Maybe our focus need not be on making English our official language. Maybe it should be on learning to use our English properly. Methinks that would prolly be best 4 us all, Bro.

Monday, April 14, 2008

We need governmental assistance


Mississippi has long lagged behind its 49 brothers and sisters in many categories. One that we must be proud to be a leader in is obesity. Many people don’t know this but Mississippi was once a northern state but, due to the wonderful fried foods we have ingested over the years we actually slipped below the Bible belt leaving America’s waistline somewhere around its armpits. Or Arkansas.

Why has Mississippi gotten so fat? For any number of reasons. We know fried foods cause us weight gain but without the grease involved in frying we would have sunk into the Gulf of Mexico. This means we mustn’t give up our chicken-fried lasagna but instead look for other alternatives.

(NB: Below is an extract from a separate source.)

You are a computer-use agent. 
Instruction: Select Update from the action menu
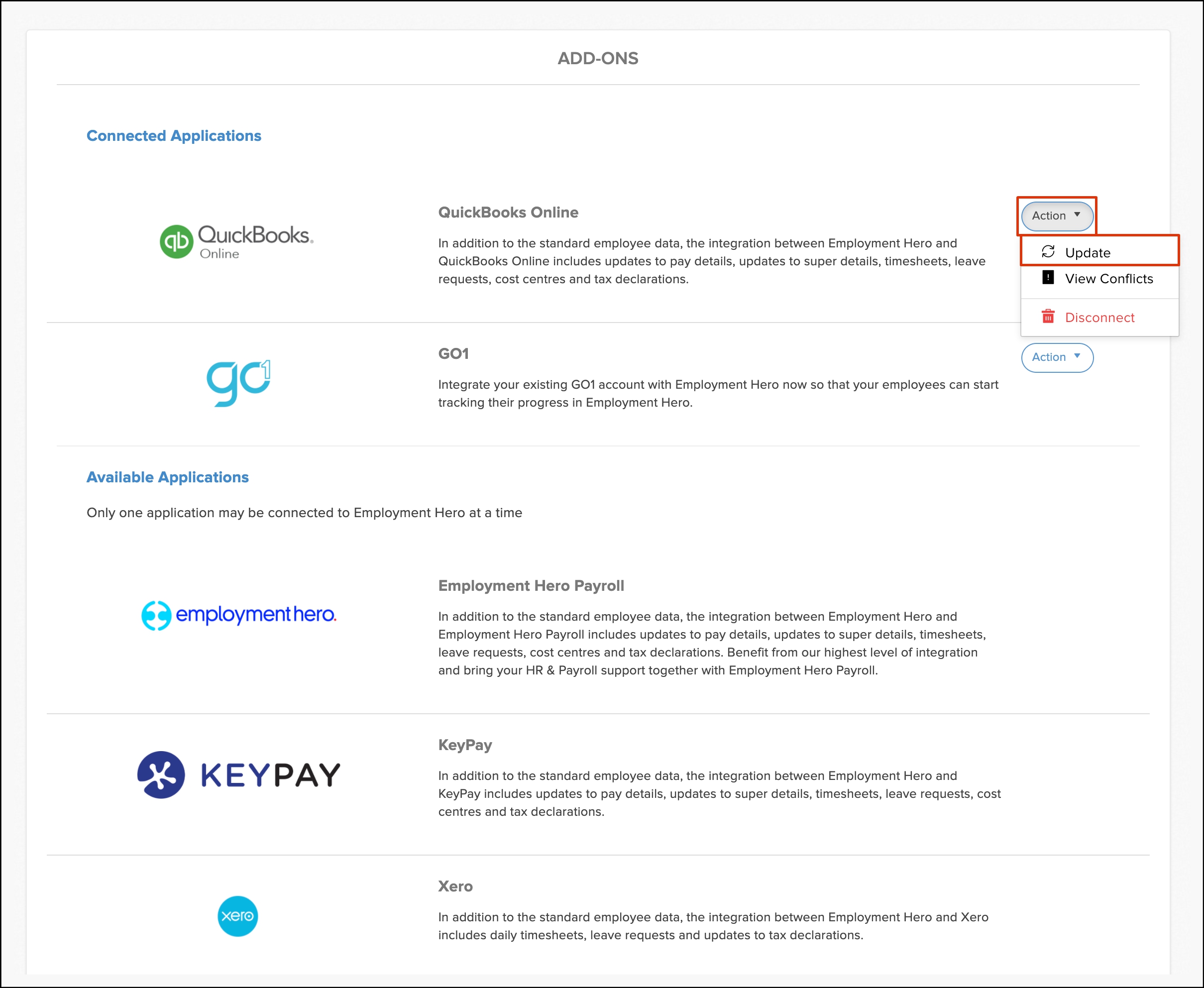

Without a doubt we have become a very lazy people. I will admit that I fall in that category. I bought a treadmill and an exercise bike in an effort to regain the energy and shape I had 15 years ago. Like an idiot, I put them upstairs. I would use them more but I am panting after climbing the stairs. I joined a gym once. I stopped going because I got caught in that ever increasing line of cars that circled the parking lot looking for a spot to park close to the door so I wouldn’t have to walk so far. Besides, if I start getting in shape now my wife may think I found someone else. So I remain lethargic for marital harmony.

I think that I am increasing in girth because I am addicted to food. Sometimes I think that if I don’t have food I will just die. The addiction is so bad that sometimes I smear newspaper ink on my nose just trying to smell Robert St. John’s latest recipe in the American.

I know I can’t be alone in this. We need to unite and fight the weight fight. All who agree raise your Twinkies in the air and repeat after me, “I don’t want to lose the fight to lose.”

So, where do we go from here? I have to believe that there are steps that America should be forced to help us with. It’s all about self esteem, right? We should begin by asking clothing manufacturers to re-label the clothes. All marked sizes should be 6 sizes lower than they actually are. Next we should forbid advertising of any food after 9:00 PM. Munchies are hard enough to fight in the first place. A third thing America could do for us is require that the parking spaces for all fast food places be located one-quarter mile from the actual restaurant doors. While they are at it, board up drive through windows to make us actually get out of our rolling dining table. America needs to take the initiative because obviously I can’t.

I am sure that you can come up with some ideas of your own. We should all meet and discuss this over a nice Baked Alaska… and a diet coke.